İnsanlık ak da değil, kara da. Sapiens hikayeler yazmaya ve onlara göre evrenle ilgili modeller oluşturmaya meraklı bir tür sadece. Kendisini de inandırmaya meyilli olduğu için asıl soru o hikayelerde ne yazacağımız? Hikayeleri gerçekliğe en yakın, ama aynı zamanda da beraber yaşamaya uygun şekilde yazmayı tercih edebilmeliyiz. Bu sebeple film beni çok etkiledi, ilk izlememde filmin büyüsüne de kapılıp hikayeyi Oppenheimer-Strauss ekseni üzerinden yorumladım ve bir biliminsanı olarak Oppenheimer'a yakın hissettim kendimi. Ama "naiflik" biliminsanlarına özgü bir özellik değil, çünkü yukarıda yazdığım gibi basit bir saflıktan ibaret değil.

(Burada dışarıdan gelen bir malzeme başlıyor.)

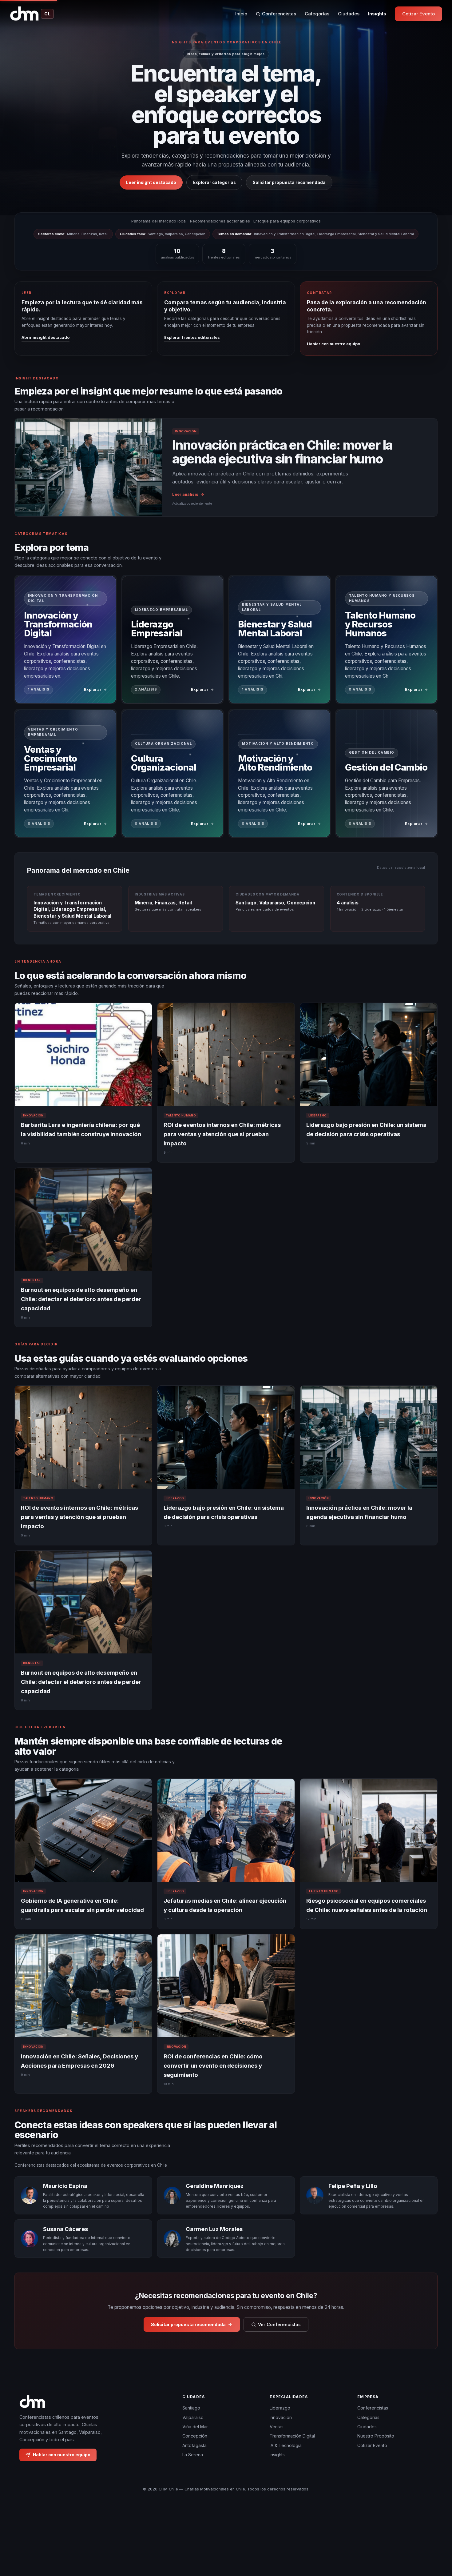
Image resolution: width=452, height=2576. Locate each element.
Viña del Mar (195, 2426)
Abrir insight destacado (45, 337)
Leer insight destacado (151, 182)
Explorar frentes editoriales (192, 337)
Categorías (317, 14)
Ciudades (348, 14)
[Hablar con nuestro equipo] (436, 2539)
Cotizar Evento (418, 14)
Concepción (194, 2436)
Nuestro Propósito (375, 2436)
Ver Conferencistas (279, 2324)
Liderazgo (280, 2407)
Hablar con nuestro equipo (333, 344)
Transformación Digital (292, 2436)
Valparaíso (193, 2417)
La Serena (192, 2454)
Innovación (281, 2417)
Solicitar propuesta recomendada (289, 182)
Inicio (241, 14)
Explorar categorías (214, 182)
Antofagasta (194, 2445)
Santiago (191, 2407)
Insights (377, 14)
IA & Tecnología (286, 2445)
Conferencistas (279, 14)
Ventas (276, 2426)
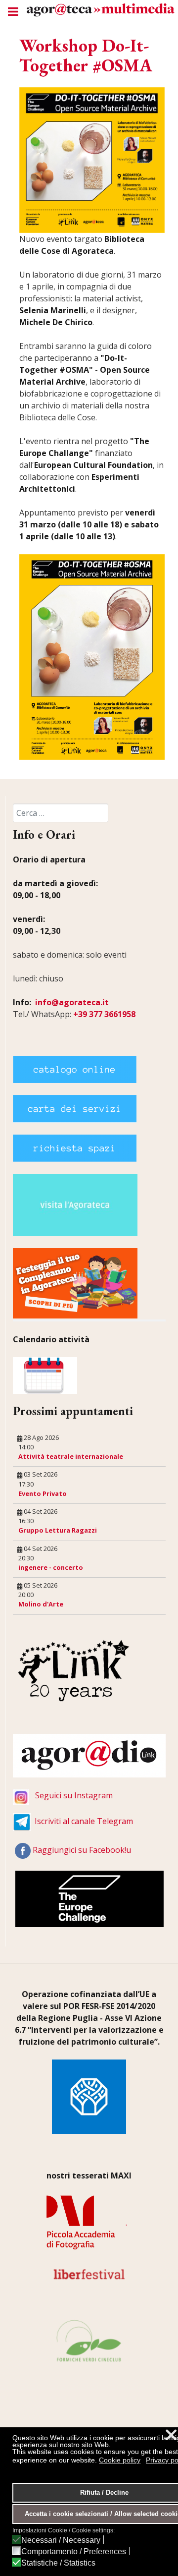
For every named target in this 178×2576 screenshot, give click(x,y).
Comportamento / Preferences (73, 2551)
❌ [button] (171, 2435)
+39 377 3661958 (104, 1014)
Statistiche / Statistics (58, 2563)
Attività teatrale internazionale (70, 1456)
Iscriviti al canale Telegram (84, 1821)
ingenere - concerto (50, 1567)
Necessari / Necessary (60, 2540)
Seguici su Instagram (74, 1795)
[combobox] (60, 812)
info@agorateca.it (72, 1002)
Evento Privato (42, 1493)
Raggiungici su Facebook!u (82, 1849)
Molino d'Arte (40, 1604)
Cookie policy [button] (119, 2460)
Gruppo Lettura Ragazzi (57, 1530)
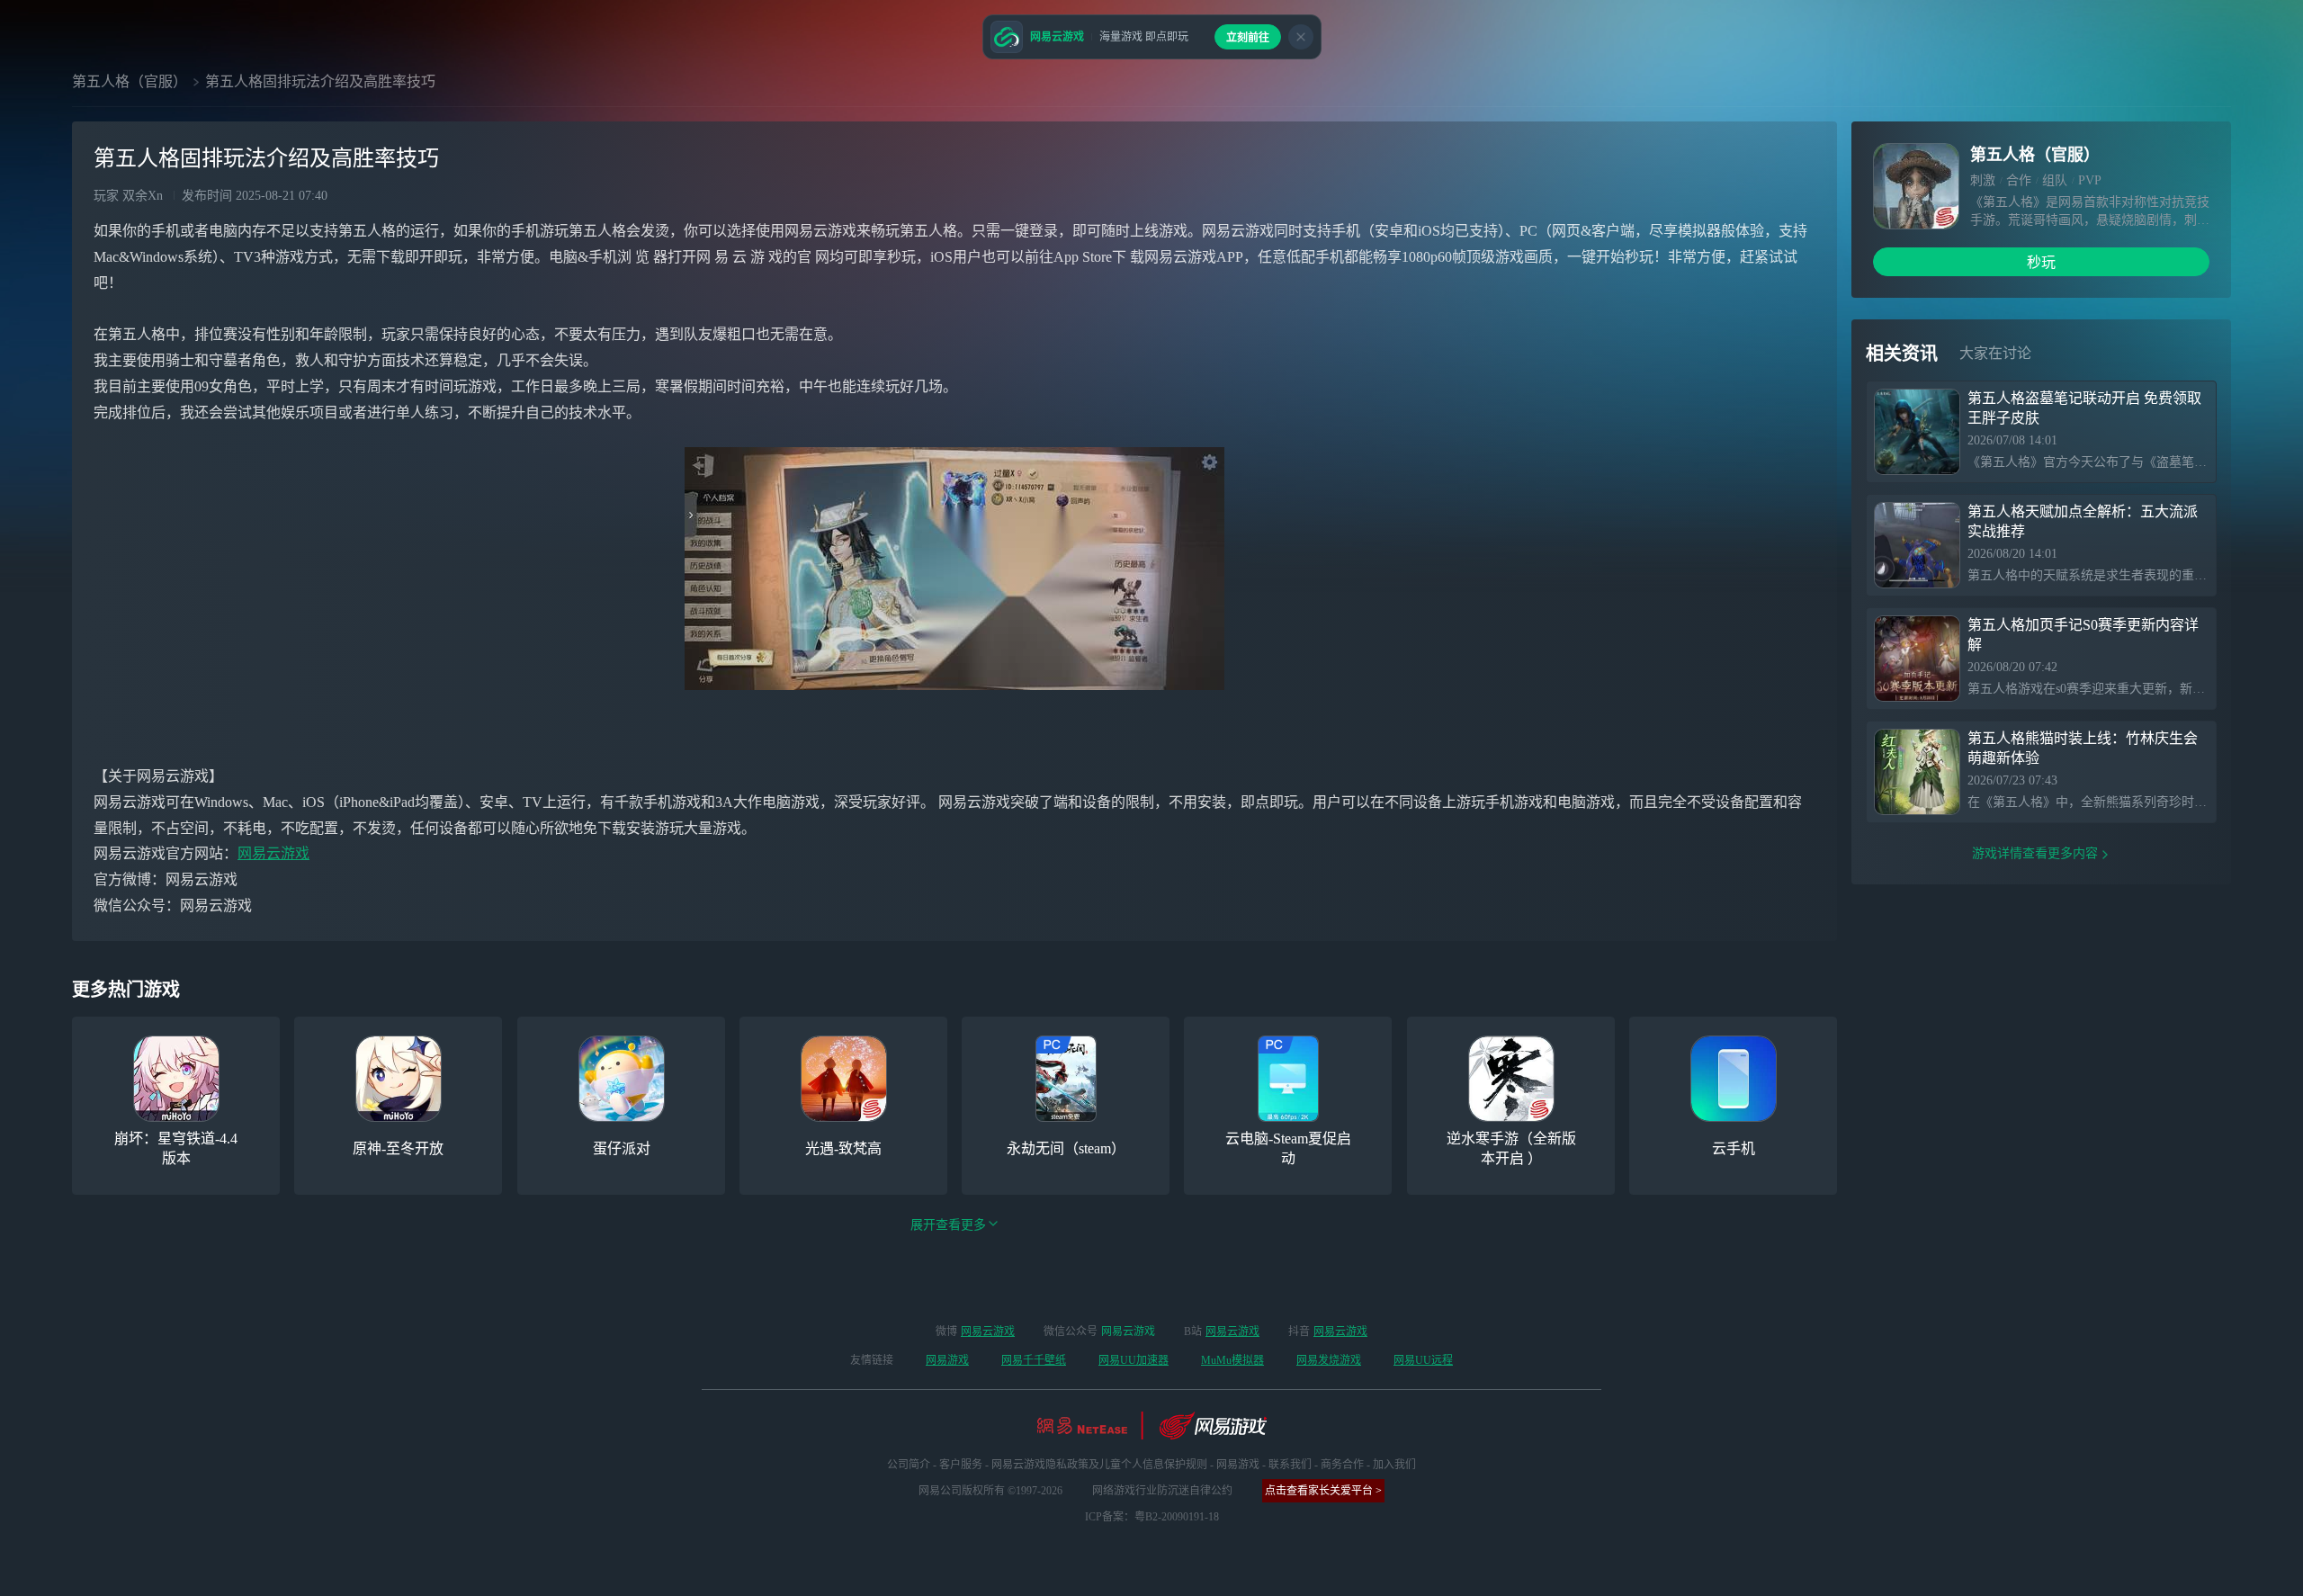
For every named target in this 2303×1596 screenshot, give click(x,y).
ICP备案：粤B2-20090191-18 (1152, 1517)
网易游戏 (947, 1360)
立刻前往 (1247, 37)
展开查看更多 (948, 1225)
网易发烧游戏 (1328, 1360)
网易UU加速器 (1133, 1360)
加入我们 (1394, 1464)
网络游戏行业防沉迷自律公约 (1162, 1490)
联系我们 (1290, 1464)
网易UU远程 (1423, 1360)
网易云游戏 (273, 853)
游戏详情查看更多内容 (2035, 853)
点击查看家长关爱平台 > (1323, 1490)
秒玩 (2041, 262)
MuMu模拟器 (1232, 1360)
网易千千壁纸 (1033, 1360)
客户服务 (960, 1464)
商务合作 (1342, 1464)
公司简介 (908, 1464)
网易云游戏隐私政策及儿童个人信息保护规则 (1099, 1464)
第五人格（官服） (129, 81)
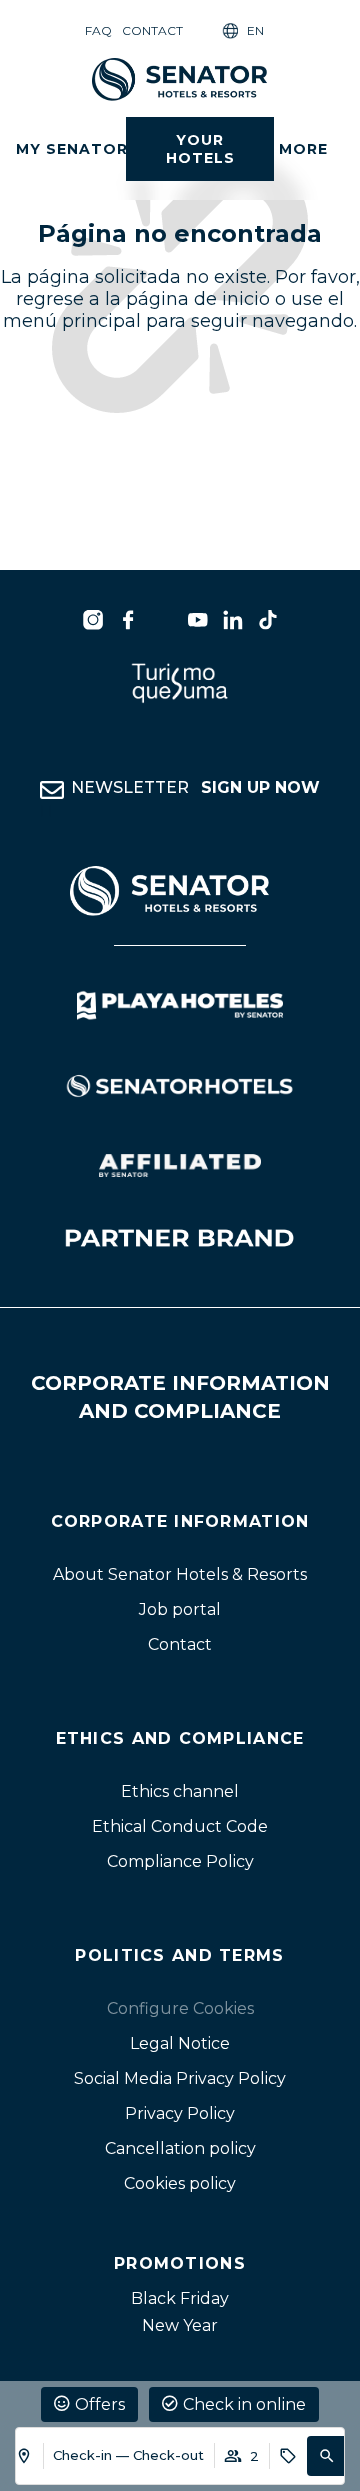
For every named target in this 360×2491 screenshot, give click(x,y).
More (303, 149)
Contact (152, 30)
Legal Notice (180, 2043)
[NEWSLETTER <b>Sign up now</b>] (52, 790)
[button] (327, 2456)
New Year (180, 2325)
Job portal (180, 1609)
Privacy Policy (180, 2113)
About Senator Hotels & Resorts (180, 1574)
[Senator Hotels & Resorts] (93, 620)
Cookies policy (180, 2183)
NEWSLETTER (195, 787)
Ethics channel (180, 1791)
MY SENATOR (72, 149)
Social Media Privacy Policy (180, 2078)
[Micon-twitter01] (163, 620)
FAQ (98, 30)
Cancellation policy (180, 2148)
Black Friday (180, 2298)
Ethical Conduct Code (180, 1826)
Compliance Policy (180, 1861)
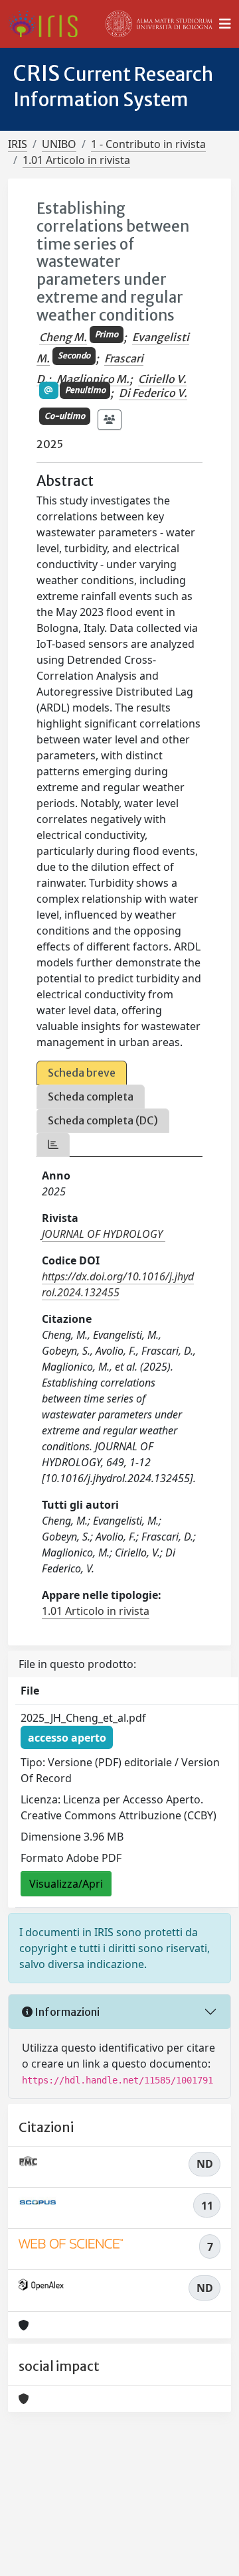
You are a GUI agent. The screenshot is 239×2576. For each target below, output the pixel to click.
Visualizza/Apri (66, 1883)
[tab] (53, 1144)
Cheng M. (63, 337)
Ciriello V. (162, 379)
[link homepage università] (159, 24)
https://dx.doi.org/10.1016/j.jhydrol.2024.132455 (118, 1284)
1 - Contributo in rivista (148, 144)
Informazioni (66, 2011)
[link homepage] (48, 24)
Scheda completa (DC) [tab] (103, 1120)
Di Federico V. (153, 393)
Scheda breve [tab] (82, 1072)
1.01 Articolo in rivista (76, 160)
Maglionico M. (92, 379)
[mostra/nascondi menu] (225, 24)
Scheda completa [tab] (90, 1096)
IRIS (17, 144)
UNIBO (59, 144)
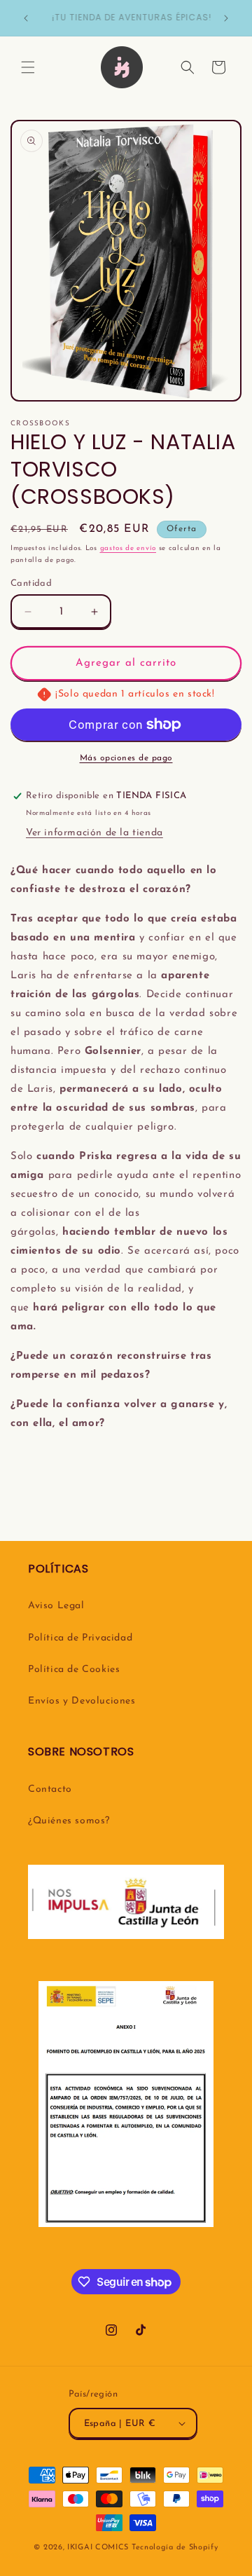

Stimson öyle olmadığının en net örneği. Maalesef balayında Kyoto'ya gitmesi şeklinde uydurmaca bir iddia üzerinden gündeme gelen bir karikatüre dönüşmüş. Belki de bu yüzden Nolan bıyıksız oynatmıştır James Remar'ı. Bu kadar ayrıntıya dikkat ederken, acaba böyle ufak nokta atışı farklılıkları kullanarak aşırı basitleştirdiği kişileri gerçeklerinden ayrı mı tutmaya çalıştı? Değerlendirmeyi size bırakıyorum.
(2)
Filmde dikkatimi çeken ama çekimde konuşamadığımız ufak tefek süsler vardı:
* Trinity denemesinin başarılı olmasının ardından bongo tamtamları çalan bir karakter vardı: Richard Feyman. Her ne kadar kronolojik olarak bu doğru olmasa da (Feynman bongo çalmayı Caltech'de iken Ukonu isimli bir Nijeryalı'dan öğrenmiş ve Caltech'e gitmesine de daha bir kaç yılı var), güzel bir göz kırpmaydı.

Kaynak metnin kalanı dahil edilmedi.